Stored data
=== Section Start ===
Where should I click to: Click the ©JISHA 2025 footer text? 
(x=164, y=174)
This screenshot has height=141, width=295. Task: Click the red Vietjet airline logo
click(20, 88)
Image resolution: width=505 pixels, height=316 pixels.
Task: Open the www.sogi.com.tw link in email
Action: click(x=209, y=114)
=== Section End ===
## What is being asked
A verbatim copy of all the entries above is requested.

## Completed task
Where should I click to: Click the ©JISHA 2025 footer text? 
(x=164, y=174)
This screenshot has height=141, width=295. Task: Click the red Vietjet airline logo
click(20, 88)
Image resolution: width=505 pixels, height=316 pixels.
Task: Open the www.sogi.com.tw link in email
Action: click(x=209, y=114)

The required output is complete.